Du côté des matériels de compensation, le sourd n'est pas, non plus, très bien loti, et ce, malgré des progrès techniques évidents. « La machine à entendre n'a pas encore été inventée, lance Geneviève Joly, directrice adjointe à la direction des méthodes de l'Agefiph. Fort heureusement, les nouvelles technologies, et notamment le courrier électronique, ont sensiblement amélioré leur confort de travail. » « Internet a sauvé ma vie professionnelle », reconnaît Gilles Quagliaro. Mais les NTIC sont d'une aide limitée pour les sourds profonds. « Cette population est doublement pénalisée car elle maîtrise très mal la langue française », explique Geneviève Joly.

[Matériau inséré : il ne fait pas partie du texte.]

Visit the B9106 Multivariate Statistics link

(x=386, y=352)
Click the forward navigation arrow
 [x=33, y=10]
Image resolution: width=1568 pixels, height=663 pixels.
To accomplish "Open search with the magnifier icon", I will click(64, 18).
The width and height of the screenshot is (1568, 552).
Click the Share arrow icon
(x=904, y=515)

Autre difficulté, concernant, cette fois, les DRH ou les responsables de mission insertion : convaincre des managers pusillanimes peu enclins à accueillir ces personnels. « Les managers qui n'ont pas eu l'habitude de côtoyer des personnes handicapées au cours de leur vie ont parfois des préjugés face à l'embauche. Notre travail consiste justement à leur démontrer qu'à compétences égales, le salarié handicapé apporte quelque chose en plus. Mais, reconnaissons-le, nous sommes parfois contraints de faire de la discrimination positive », affirme Jean-Jacques Quinery, d'IBM France.

Procédures d'accueil

Les entreprises les plus en avance sur l'intégration des malentendants ont mis au point des procédures d'accueil. « Au moment de son embauche, relate Roselyne Duchesne-Levesque, en charge du recrutement des personnes handicapées au sein de la DRH du groupe Thales, nous procédons avec la personne à une check list des problèmes à traiter. Il est, par exemple, évident que ces personnes ne peuvent pas travailler dans des open spaces. »

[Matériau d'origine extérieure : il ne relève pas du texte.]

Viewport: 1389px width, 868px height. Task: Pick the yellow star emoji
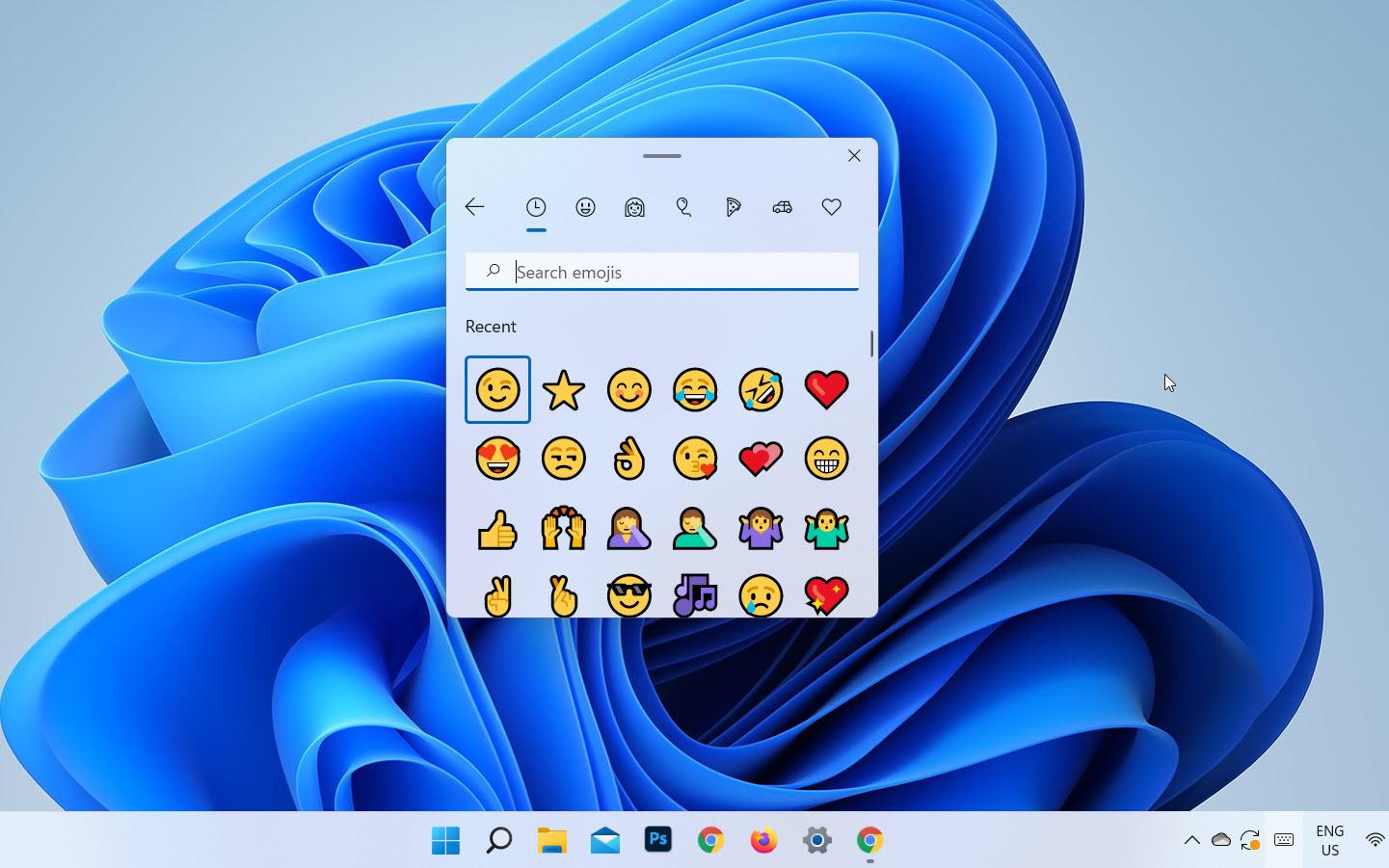(563, 390)
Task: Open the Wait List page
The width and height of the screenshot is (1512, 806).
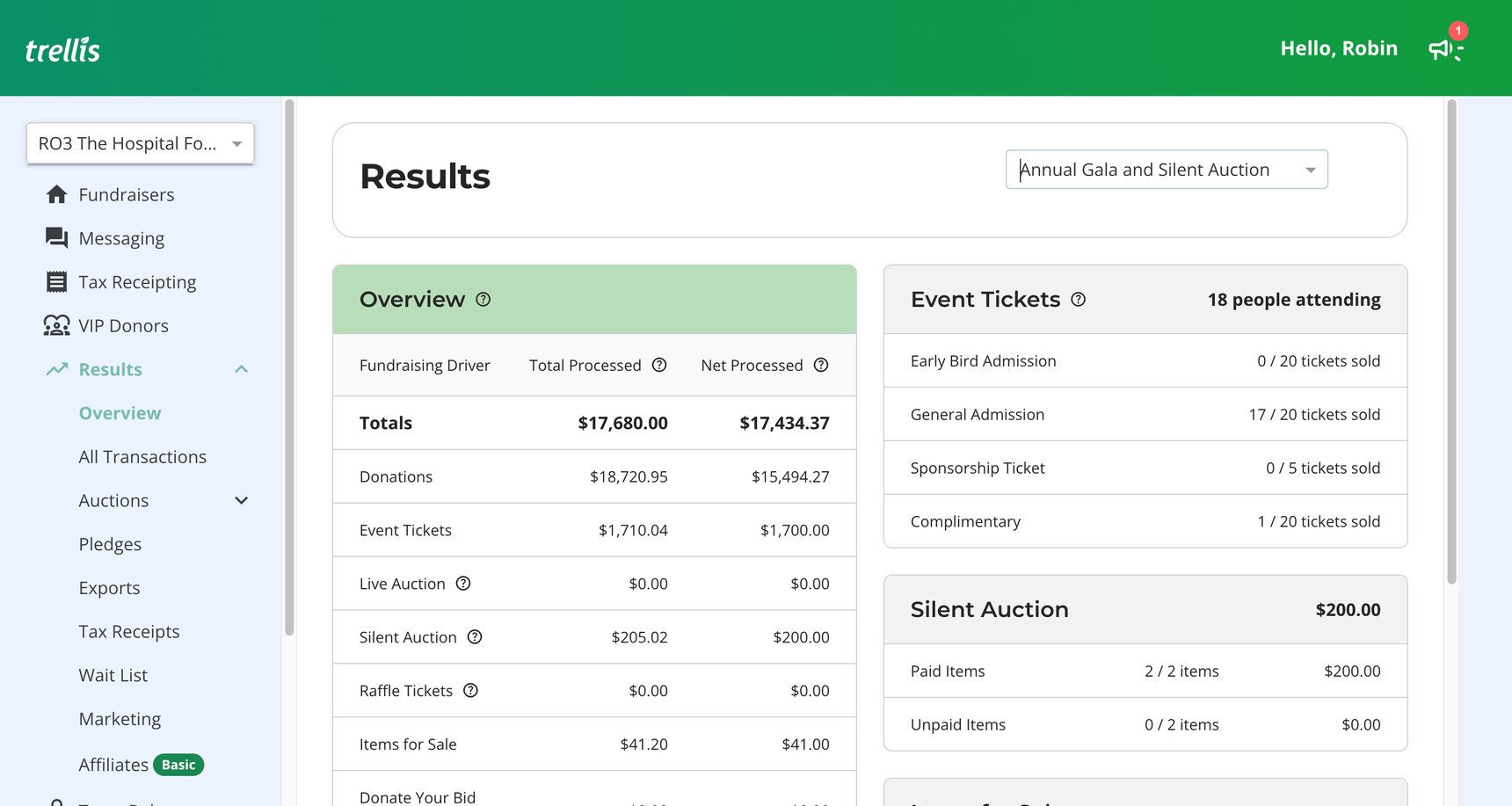Action: [113, 675]

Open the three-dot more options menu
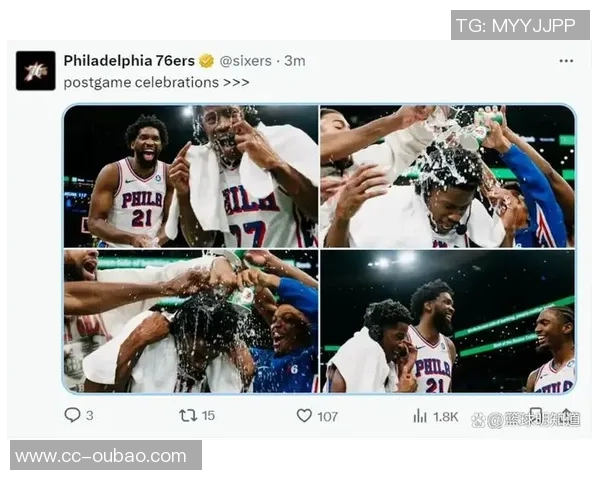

Chez Air France, dès qu'une personne malentendante est recrutée, un organisme spécialisé intervient en milieu de travail afin de parfaire l'intégration. « Les collègues apprennent alors quelques astuces pour mieux communiquer avec elle », explique Caroline Millous. IBM, de son côté, forme à la langue des signes les managers qui lui en font la demande. L'enjeu de ces démarches ? Le maintien dans l'emploi de ces salariés. « Dans une étude réalisée en 1995 sur la prime à l'embauche, nous nous sommes aperçus que, parmi les handicapés, les sourds étaient ceux qui restaient le plus longtemps dans leur emploi, notamment parce qu'ils ont peu de problèmes de santé », souligne Geneviève Joly. Reste que, dans certaines entreprises, ces salariés sont les premiers à partir lors des restructurations et des plans de départs en retraite anticipée.

A lire : Le Guide des aides techniques pour les malentendants et les sourds, Jérôme Goust, Collection Néret, 2003 (2e édition).

L'essentiel

1 Méconnue, la surdité est aussi un handicap caché dans l'entreprise. D'où la difficulté pour les employeurs de mettre en place des dispositifs d'insertion.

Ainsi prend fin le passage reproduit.